Cory stayed in the Carmelite Convent for security reasons. Even Cory was wary of Enrile's intentions until she talked to him over the phone.

Enrile pledged support for her, telling her that he believed she was the legitimate winner in the 1986 "snap" presidential elections.

Manila Prelate Jaime Cardinal Sin went twice to talk over Radio Veritas, urging all Filipinos of various faiths to support Enrile and Ramos, whom he described as "our friends."

Civil society leader Agapito "Butz" Aquino, who later became a senator, spoke over Radio Veritas to rally members of the August 21 Movement (ATOM) to support Enrile-Ramos group.

They were among the first people to arrive at Camp Aguinaldo to form the unprecedented human barricade to protect the military rebel forces.

Resignations followed.

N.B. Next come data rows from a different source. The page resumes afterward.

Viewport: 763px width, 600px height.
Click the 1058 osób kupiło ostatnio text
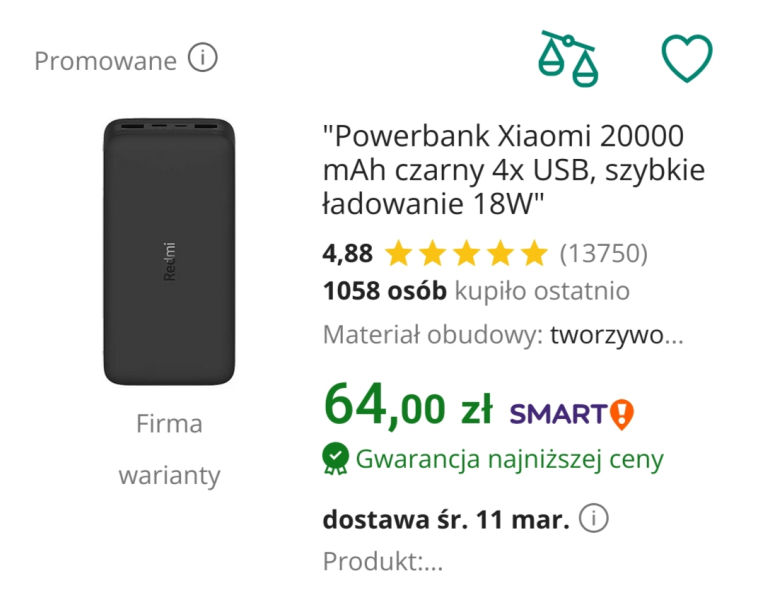[476, 291]
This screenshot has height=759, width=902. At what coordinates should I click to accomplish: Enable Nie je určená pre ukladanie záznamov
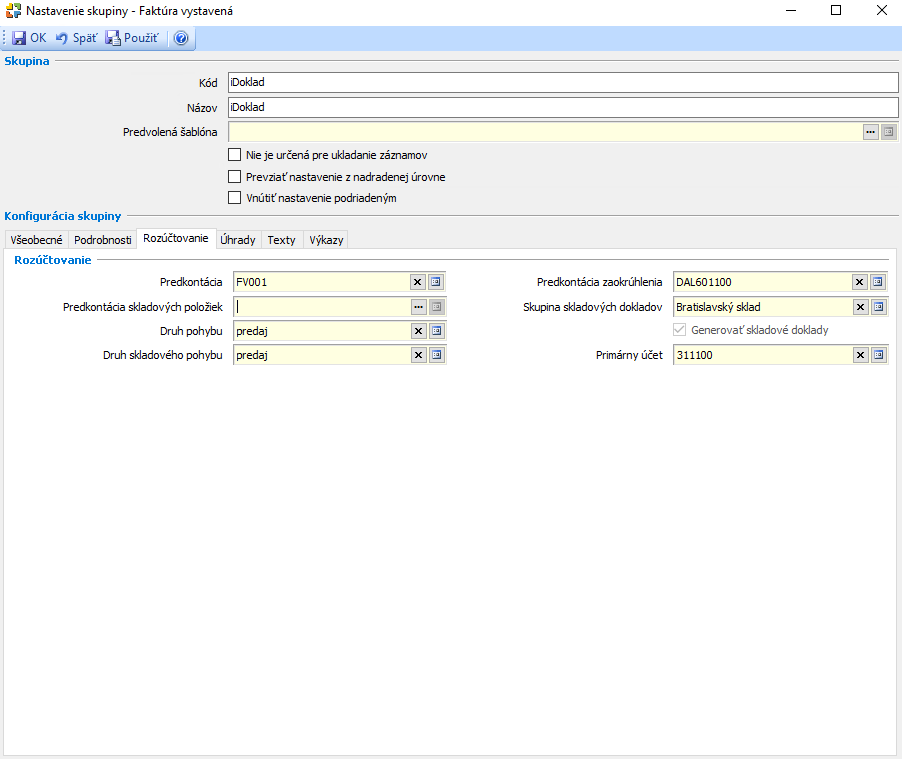click(x=235, y=155)
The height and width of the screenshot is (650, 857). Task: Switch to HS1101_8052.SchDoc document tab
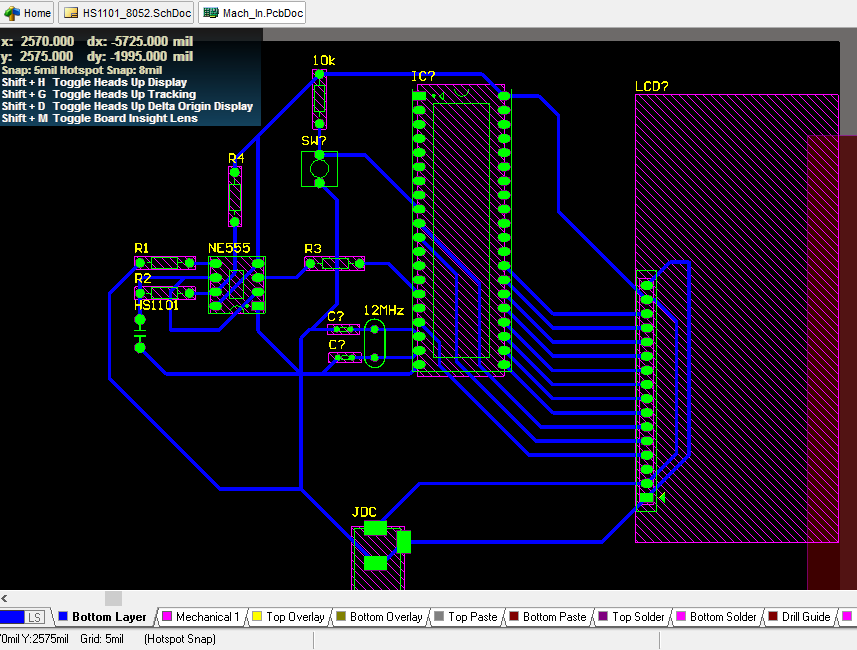(x=127, y=13)
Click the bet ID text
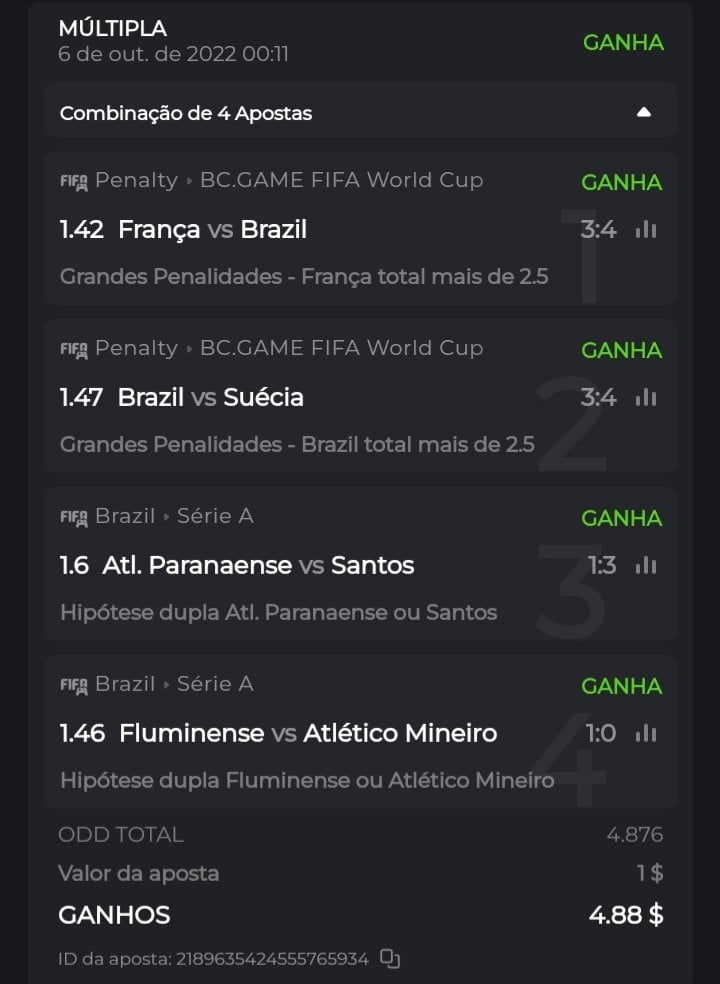 tap(213, 959)
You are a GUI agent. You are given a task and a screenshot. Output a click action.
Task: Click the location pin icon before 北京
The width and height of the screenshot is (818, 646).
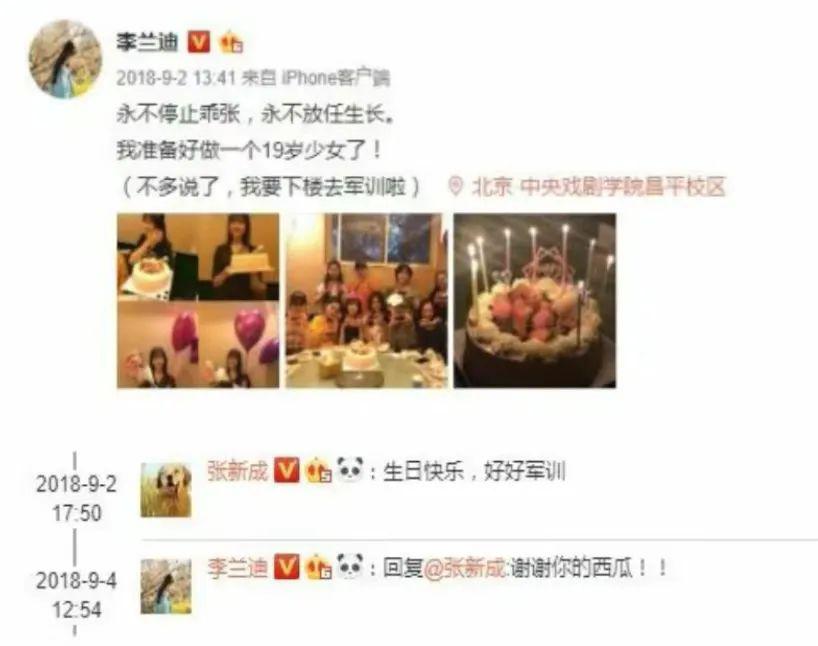pyautogui.click(x=455, y=186)
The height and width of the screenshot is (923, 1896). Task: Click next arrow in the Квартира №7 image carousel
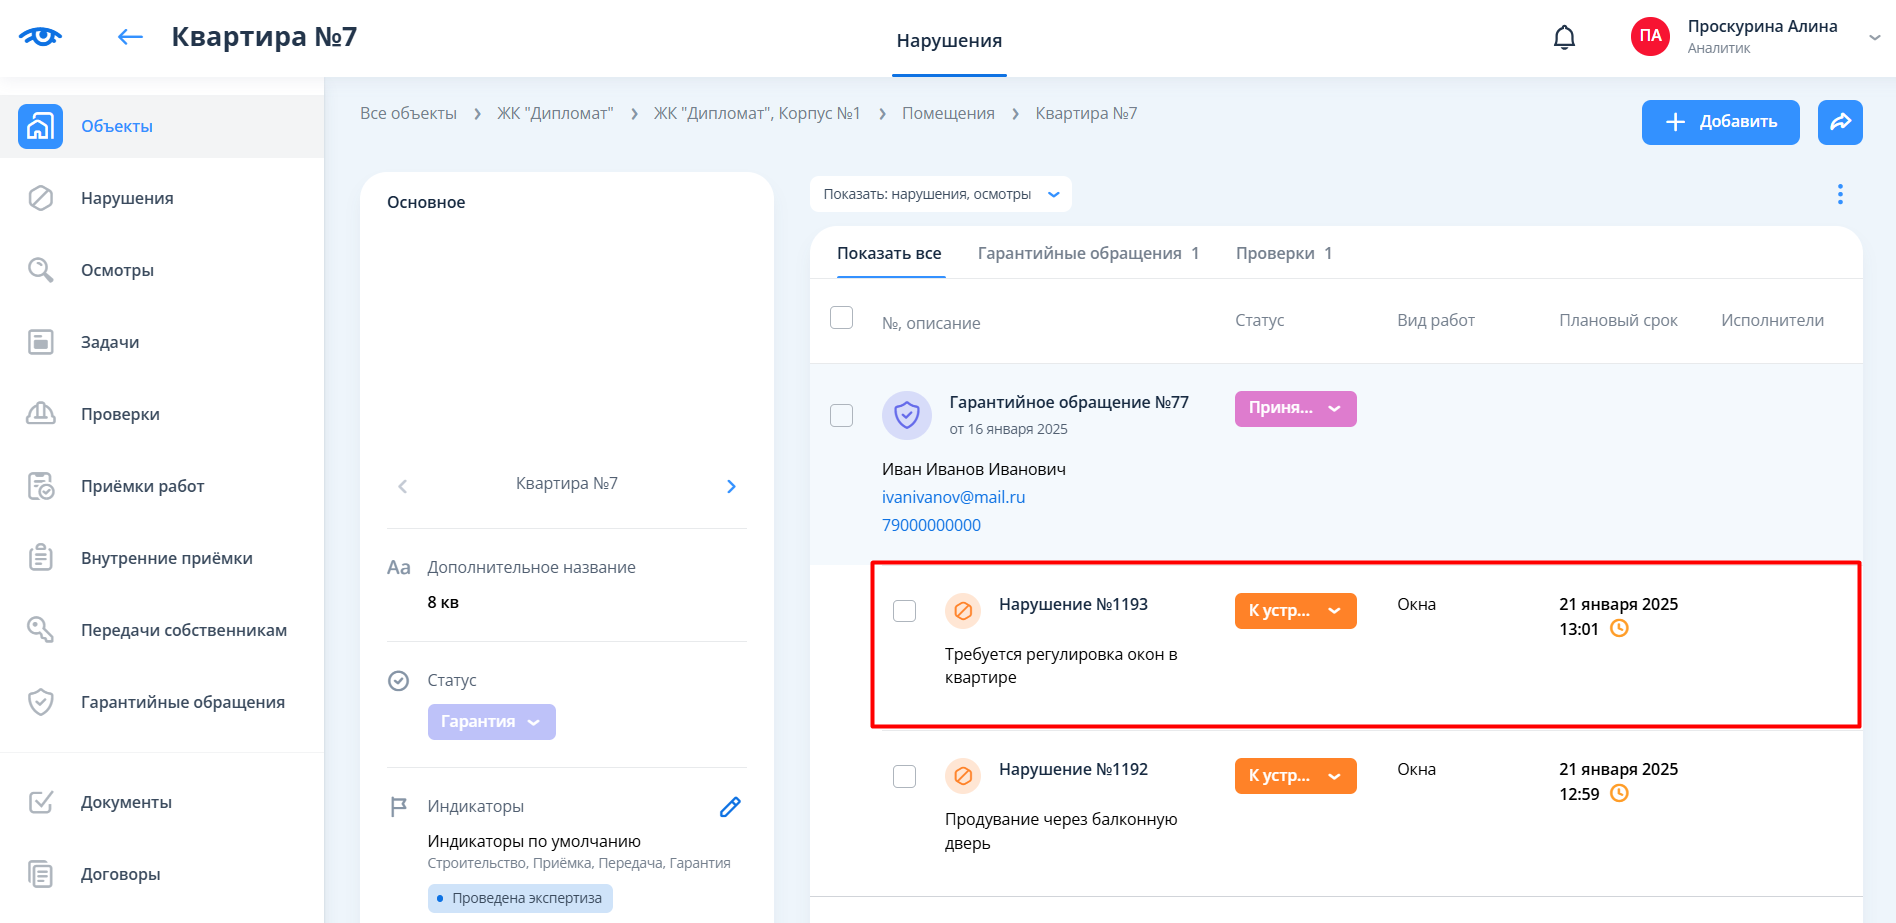point(731,486)
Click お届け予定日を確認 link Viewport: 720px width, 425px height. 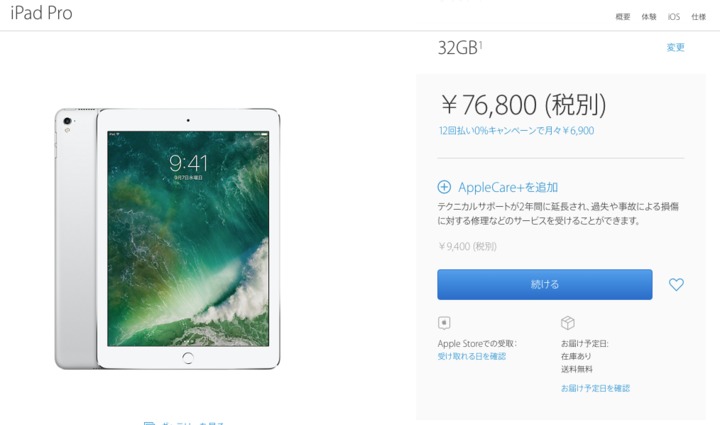click(595, 388)
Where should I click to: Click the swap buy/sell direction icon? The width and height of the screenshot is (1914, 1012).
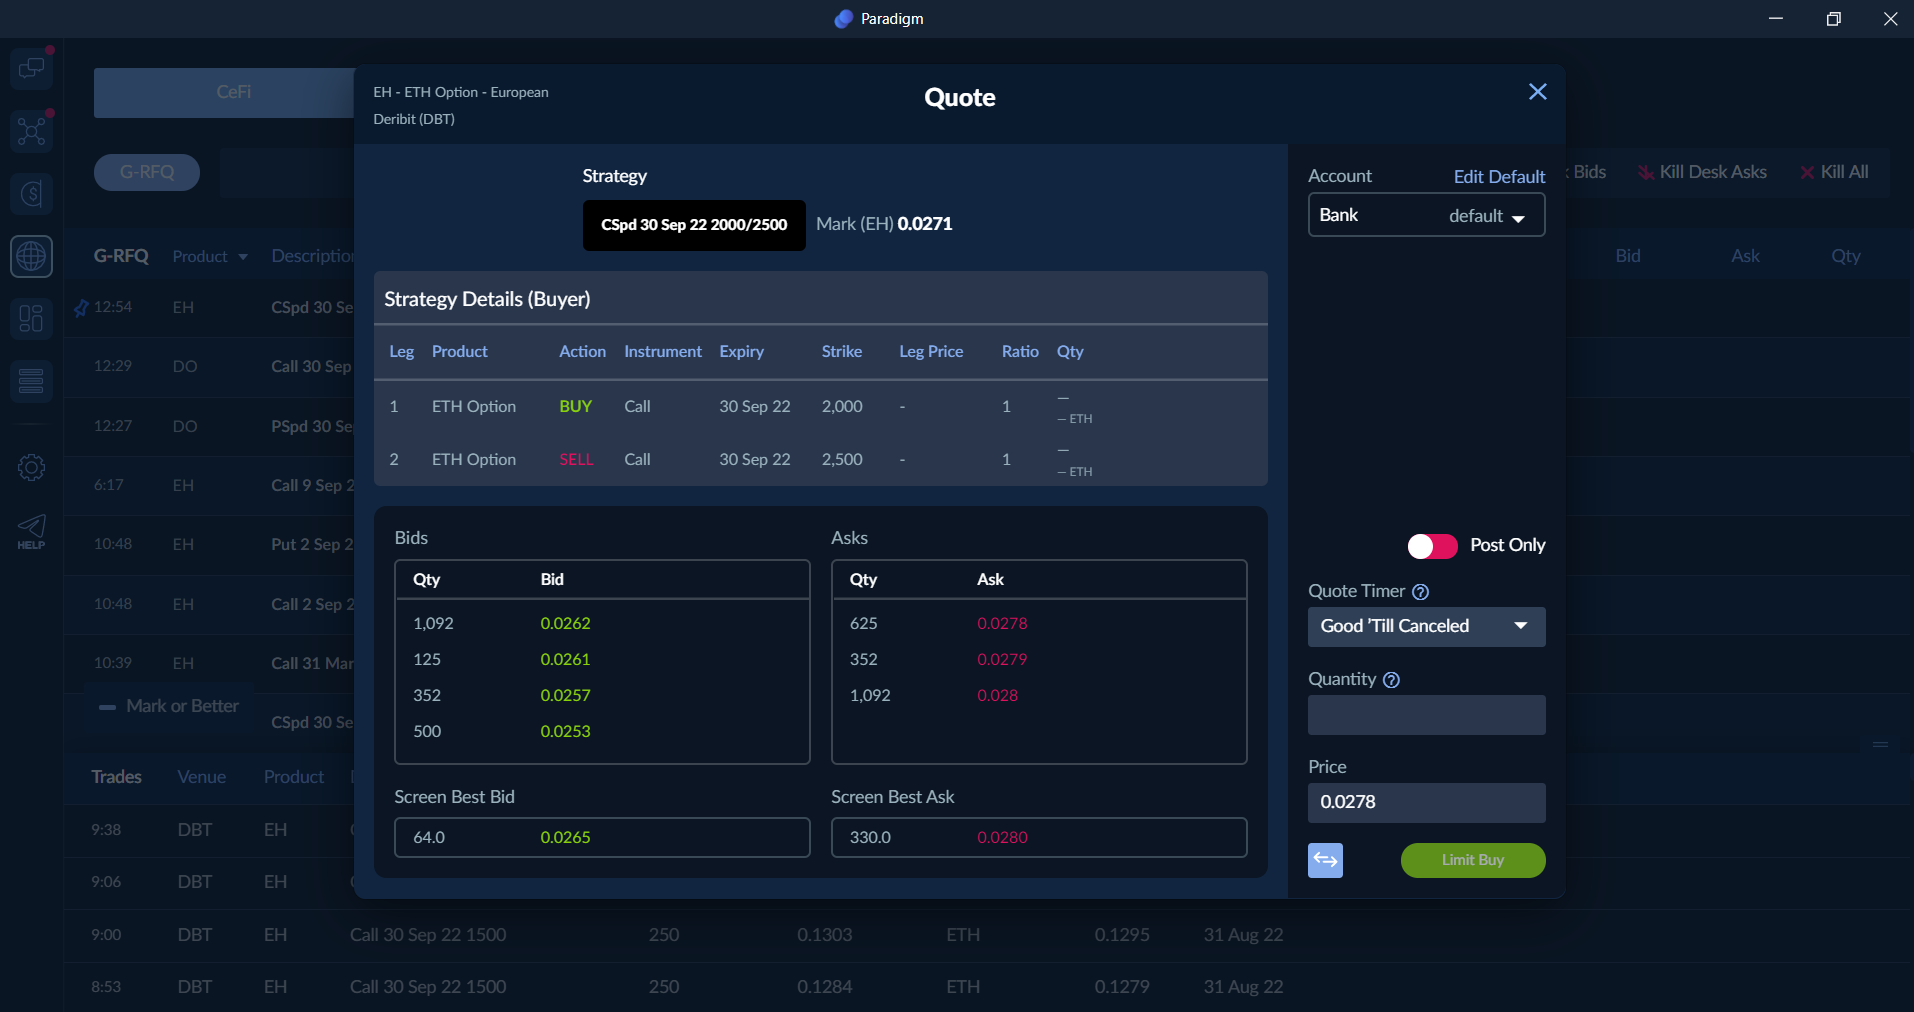[1325, 860]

Postmaster General Roilo Golez resigned. Supreme Court associate justice Nestor Alampay also resigned. A number of active and retired military officials came to Camp Aguinaldo to express support.

It extended until the early morning of Feb. 23.

Marcos dilly dallied. He refused to order an attack, until it was discovered that no less than US President Ronald Reagan, through various channels at first and himself later on Feb. 23, warned him that any violent attack on those military rebels would lead to Washington's withdrawal of recognition from his government.

Marcos was caught between the devil and the deep blue sea. He was in between the dog and the fire hydrant.

Some military and police officials toyed with Ver, as they quietly disobeyed his orders for them to disperse the groups of people, who later became a multitude around Camp Aguinaldo.

The dispersal orders were given on the early morning of Feb. 23.

Metrocom chief Brig. Gen. Prospero Olivas had his disappearing act. Northern Police District chief Brig. Gen. Alfredo Lim said yes but did nothing.

The military rebels later transferred to Camp Crame from Camp Aguinaldo, which they felt was too big to control and defend.

They only had 300 soldiers during the early hours of the breakaway.

Ver organized his crisis management team with Army chief Gen. Josephus Ramas as head. Philippine Marines chief Brig. Gen. Artemio Tadiar disliked Ramas's appointment because of the latter's lack of combat experience.

"Anong gagawin niya (what would he do)?" he loudly protested to Ver.

In the afternoon of Feb. 23, Tadiar led a Marines contingent to attack Camp Crame, but they were stopped by nuns with rosaries in their hands, and people, who gave them flowers, sandwiches, and bottles of soda drinks.

They retreated. No violent confrontation happened.

Meanwhile, Reagan made it known he was against any violent resolution of the impasse, virtually tying Marcos hands for any attack.

More military men defected to the military forces. The likes of ISAFP chief Brig. Gen. Fidel Singson, Phil. Navy Commodore Tagumpay Jardiniano, among others, found themselves in the rebel camp.

At that point, the Radio Veritas was successfully giving an account of the political crisis. Ver was already thinking to destroy Radio Veritas.

The order came to the lap of Brig. Gen. Antonio Palafox, a notorious Marcos loyalist general. He had to gather the men to implement the order.